++++ Extracted information
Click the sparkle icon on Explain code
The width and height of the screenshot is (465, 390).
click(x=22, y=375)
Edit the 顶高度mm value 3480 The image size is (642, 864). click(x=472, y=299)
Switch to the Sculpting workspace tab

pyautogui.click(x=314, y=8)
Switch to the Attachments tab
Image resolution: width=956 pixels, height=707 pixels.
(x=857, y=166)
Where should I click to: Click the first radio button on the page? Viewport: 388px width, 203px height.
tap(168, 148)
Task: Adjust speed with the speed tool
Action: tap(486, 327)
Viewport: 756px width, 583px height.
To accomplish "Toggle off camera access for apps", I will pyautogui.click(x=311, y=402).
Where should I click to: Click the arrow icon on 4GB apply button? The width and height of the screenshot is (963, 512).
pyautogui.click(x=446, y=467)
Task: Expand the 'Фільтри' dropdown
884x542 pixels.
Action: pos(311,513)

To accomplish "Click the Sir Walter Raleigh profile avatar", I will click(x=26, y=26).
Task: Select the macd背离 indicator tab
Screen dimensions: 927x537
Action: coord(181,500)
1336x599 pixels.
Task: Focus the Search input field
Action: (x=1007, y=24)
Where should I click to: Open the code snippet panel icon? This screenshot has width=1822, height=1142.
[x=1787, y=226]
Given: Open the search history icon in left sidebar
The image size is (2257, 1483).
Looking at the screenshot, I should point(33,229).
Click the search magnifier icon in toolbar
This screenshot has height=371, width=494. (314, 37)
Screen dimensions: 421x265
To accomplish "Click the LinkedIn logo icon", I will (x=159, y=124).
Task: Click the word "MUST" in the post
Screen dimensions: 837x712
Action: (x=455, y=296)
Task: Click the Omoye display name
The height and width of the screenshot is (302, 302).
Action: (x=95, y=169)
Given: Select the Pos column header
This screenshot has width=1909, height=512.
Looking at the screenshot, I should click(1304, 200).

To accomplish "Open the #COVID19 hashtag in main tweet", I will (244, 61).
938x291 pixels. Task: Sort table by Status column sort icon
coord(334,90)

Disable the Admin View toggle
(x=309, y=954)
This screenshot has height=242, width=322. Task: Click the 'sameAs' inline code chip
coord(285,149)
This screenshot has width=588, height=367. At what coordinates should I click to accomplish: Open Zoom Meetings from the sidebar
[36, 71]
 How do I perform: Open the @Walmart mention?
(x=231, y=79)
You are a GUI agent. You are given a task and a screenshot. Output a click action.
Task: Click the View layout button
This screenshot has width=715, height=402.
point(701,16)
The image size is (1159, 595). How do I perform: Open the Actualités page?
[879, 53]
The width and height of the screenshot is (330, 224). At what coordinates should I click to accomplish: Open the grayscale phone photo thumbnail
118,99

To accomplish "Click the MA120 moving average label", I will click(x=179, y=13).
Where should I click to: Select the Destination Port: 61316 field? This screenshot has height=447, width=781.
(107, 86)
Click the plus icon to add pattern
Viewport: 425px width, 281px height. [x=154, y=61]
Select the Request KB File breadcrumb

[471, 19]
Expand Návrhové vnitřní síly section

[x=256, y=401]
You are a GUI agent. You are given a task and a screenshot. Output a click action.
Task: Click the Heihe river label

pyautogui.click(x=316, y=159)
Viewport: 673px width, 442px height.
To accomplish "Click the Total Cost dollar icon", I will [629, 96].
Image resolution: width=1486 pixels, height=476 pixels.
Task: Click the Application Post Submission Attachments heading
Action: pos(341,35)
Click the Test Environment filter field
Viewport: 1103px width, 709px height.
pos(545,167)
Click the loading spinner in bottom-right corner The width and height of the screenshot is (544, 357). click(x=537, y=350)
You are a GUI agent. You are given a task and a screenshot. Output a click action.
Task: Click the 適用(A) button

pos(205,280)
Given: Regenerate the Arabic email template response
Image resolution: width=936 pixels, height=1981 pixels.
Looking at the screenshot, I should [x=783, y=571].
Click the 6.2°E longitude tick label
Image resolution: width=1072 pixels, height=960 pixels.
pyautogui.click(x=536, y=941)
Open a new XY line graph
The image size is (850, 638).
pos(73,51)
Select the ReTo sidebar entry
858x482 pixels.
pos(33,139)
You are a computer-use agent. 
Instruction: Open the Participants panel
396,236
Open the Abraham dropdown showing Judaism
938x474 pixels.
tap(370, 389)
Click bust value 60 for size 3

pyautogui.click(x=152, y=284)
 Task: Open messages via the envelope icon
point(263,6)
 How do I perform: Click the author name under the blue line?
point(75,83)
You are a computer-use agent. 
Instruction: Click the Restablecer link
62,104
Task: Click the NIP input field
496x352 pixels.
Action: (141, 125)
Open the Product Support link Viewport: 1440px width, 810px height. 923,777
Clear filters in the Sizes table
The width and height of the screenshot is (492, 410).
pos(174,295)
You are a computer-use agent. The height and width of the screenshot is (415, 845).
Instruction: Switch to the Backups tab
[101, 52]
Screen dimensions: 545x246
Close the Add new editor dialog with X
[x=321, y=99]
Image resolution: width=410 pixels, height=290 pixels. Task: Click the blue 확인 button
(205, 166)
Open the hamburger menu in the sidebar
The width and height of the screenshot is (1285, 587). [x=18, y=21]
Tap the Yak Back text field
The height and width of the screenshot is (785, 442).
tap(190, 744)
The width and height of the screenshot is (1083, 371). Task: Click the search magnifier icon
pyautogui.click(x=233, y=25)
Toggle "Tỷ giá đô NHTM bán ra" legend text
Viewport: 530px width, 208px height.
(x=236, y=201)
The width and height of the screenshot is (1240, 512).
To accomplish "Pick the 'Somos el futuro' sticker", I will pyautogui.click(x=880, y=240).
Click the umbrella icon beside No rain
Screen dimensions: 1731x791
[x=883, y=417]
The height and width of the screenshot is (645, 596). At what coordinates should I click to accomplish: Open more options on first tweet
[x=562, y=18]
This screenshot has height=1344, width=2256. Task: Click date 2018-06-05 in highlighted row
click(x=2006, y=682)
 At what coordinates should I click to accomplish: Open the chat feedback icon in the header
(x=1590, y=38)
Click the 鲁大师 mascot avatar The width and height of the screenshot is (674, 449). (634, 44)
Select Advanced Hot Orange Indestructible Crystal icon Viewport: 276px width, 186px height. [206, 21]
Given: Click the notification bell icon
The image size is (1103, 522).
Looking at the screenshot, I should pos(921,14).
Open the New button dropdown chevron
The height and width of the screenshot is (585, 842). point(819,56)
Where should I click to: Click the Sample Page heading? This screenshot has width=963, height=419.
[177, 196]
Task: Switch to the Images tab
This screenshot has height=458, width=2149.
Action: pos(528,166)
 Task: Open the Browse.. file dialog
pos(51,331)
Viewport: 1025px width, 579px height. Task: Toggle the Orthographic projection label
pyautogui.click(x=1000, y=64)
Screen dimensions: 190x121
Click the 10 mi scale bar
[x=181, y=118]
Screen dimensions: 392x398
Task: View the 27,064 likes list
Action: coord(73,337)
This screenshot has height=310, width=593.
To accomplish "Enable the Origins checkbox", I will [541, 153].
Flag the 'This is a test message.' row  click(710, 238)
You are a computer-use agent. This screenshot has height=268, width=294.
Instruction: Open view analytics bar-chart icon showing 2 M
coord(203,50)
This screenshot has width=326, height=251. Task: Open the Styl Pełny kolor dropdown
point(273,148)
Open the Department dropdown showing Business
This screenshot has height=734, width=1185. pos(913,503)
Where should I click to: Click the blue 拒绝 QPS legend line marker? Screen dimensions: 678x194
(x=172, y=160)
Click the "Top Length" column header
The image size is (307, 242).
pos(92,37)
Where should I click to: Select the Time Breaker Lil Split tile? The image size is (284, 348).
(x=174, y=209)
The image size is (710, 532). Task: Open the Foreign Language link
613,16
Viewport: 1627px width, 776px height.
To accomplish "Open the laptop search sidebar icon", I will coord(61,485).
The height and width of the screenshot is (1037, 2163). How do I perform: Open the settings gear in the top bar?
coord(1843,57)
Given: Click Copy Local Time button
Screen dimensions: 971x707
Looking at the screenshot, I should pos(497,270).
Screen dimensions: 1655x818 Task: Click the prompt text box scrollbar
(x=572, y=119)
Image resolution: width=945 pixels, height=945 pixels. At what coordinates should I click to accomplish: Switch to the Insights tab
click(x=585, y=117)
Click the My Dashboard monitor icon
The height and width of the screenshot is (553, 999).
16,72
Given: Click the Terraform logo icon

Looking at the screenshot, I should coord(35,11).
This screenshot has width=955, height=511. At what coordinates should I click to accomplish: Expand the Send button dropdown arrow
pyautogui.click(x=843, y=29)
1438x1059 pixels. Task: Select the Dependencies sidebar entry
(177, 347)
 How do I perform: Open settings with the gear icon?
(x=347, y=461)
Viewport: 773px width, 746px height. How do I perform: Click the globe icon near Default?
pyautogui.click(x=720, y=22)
++++++++
### Given task
Rewrite the lines above as a numbered list, starting at the line that contains "Screen dimensions: 421x265" and ending with the line that contains "will (244, 61).". Leave out any blank lines.

### Solution for this task
1. Screen dimensions: 421x265
2. To accomplish "Click the LinkedIn logo icon", I will (x=159, y=124).
3. Task: Click the word "MUST" in the post
4. Screen dimensions: 837x712
5. Action: (x=455, y=296)
6. Task: Click the Omoye display name
7. The height and width of the screenshot is (302, 302).
8. Action: (x=95, y=169)
9. Given: Select the Pos column header
10. This screenshot has width=1909, height=512.
11. Looking at the screenshot, I should click(1304, 200).
12. To accomplish "Open the #COVID19 hashtag in main tweet", I will (244, 61).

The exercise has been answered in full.